> [Selected text]:
9. I'm honestly a failure...

It's amazing that you guys can calculate all this. I feel like a dummy in class when I try to understand what is going on... -_-

I'm going to go find a tutor for Calculus on this stuff...

I'm sorry, Terr, but I didn't really understand what you wanted me to do. Yeah, my stupidity is amazing. Haha.

10. You have the \int 2tan(u) du. The integral of tangent is -ln(cos(u)), so you have -2ln(cos(x/2)) + C. Now plug in the values that are given. 2pi/3 and 0.

-2ln(cos(pi/3)) + 2ln(cos(0))
-2ln(1/2) + 2ln(1)
-2ln(1/2) + 0
ln(2^((-1)(-2))) = ln(4).
The C cancels itself out. My math is bad, so I probably made many errors inbetween, check it for yourself.

$
\int_0^\frac{2\pi}{3} tan(\frac{x}{2})dx= -\int_\frac{2\pi}{3}^0 tan(\frac{x}{2})dx
$
I should also clarify something.

The proper form of a definite integral is $\int_a^b f(x)\,dx$, where $a

So we see what $\int_0^\frac{2\pi}{3} \tan\left(\frac{x}{2}\right)\,dx$ is in its proper form, since $0<\frac{2\pi}{3}$

However, what if the limits were in reverse order, like in $\int_{\frac{2\pi}{3}}^0 \tan\left(\frac{x}{2}\right)\,dx$ ??

Then we must swap the limits. But doing so will make the integral negative.

So $\int_{\frac{2\pi}{3}}^0 \tan\left(\frac{x}{2}\right)\,dx=-\int_0^\frac{2\pi}{3} \tan\left(\frac{x}{2}\right)\,dx$

So you only swap limits if the upper limit is smaller than the lower limit.

Does this make sense?

--Chris

> [Work to do]:
A) Translate this sentence from the integration thread into French: "So you only swap limits if the upper limit is smaller than the lower limit."
B) Answer these questions using the integration thread:
(i) What does one poster say they will go find for Calculus?
(ii) What is the integral of tangent, according to the thread?
(iii) What effect does swapping the limits have on the integral?

> [Source data]:

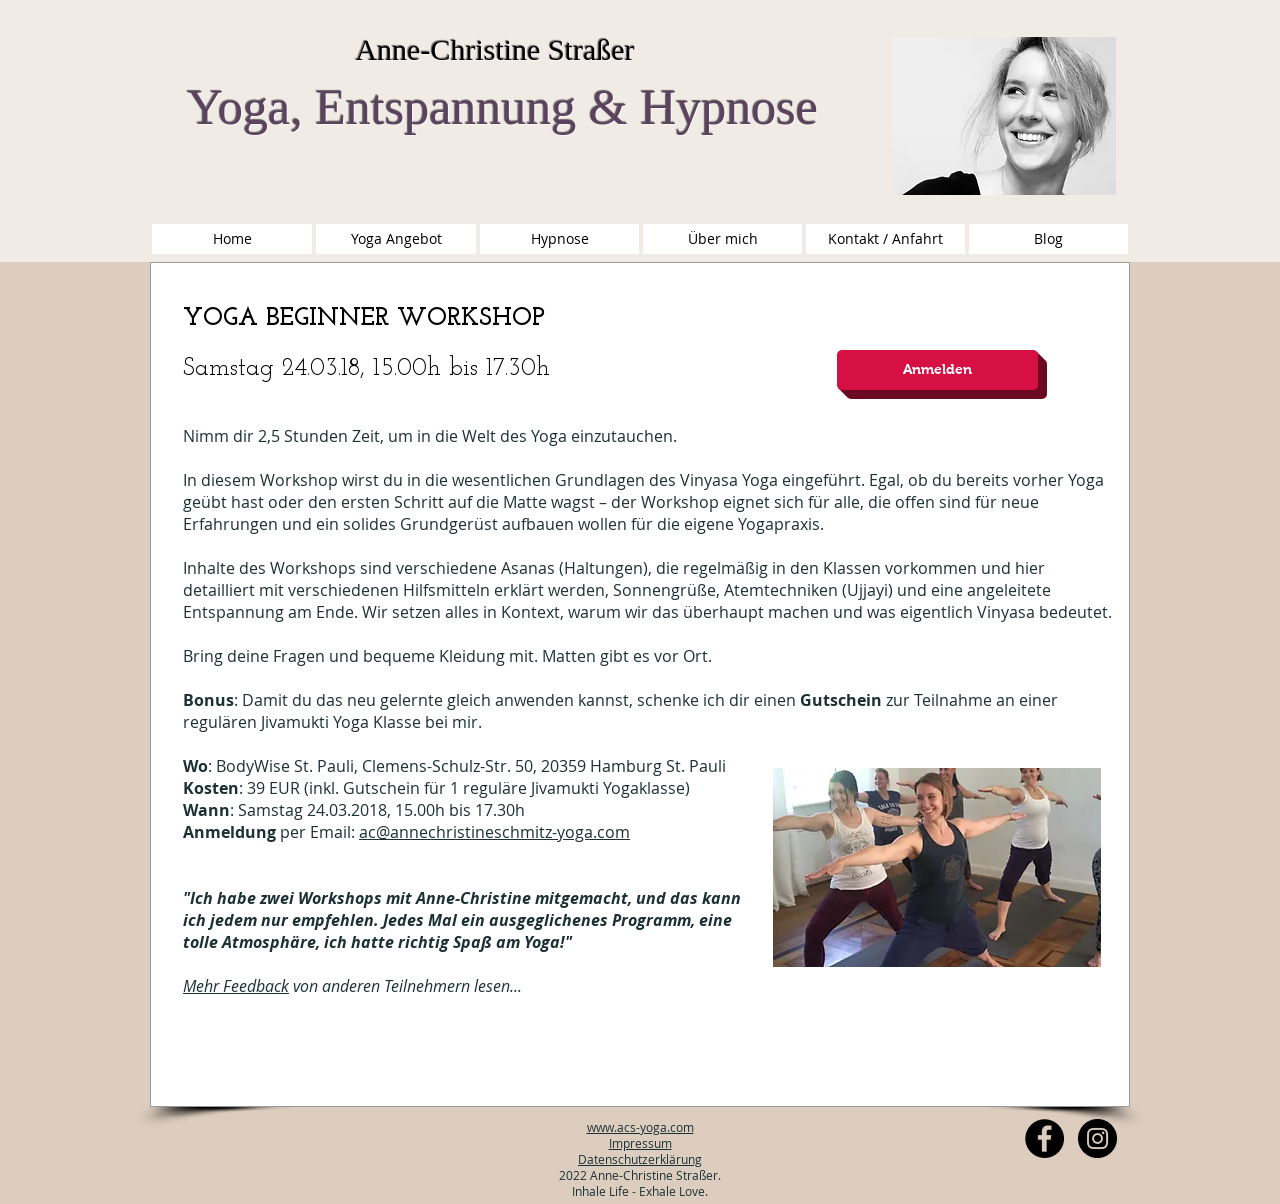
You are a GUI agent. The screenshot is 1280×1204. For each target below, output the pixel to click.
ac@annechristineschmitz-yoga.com (494, 832)
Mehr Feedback (236, 986)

> [Problem solutions]:
A) On n'échange donc les bornes que si la borne supérieure est plus petite que la borne inférieure.

B)
(i) A tutor.
(ii) -ln(cos(u)).
(iii) It makes the integral negative.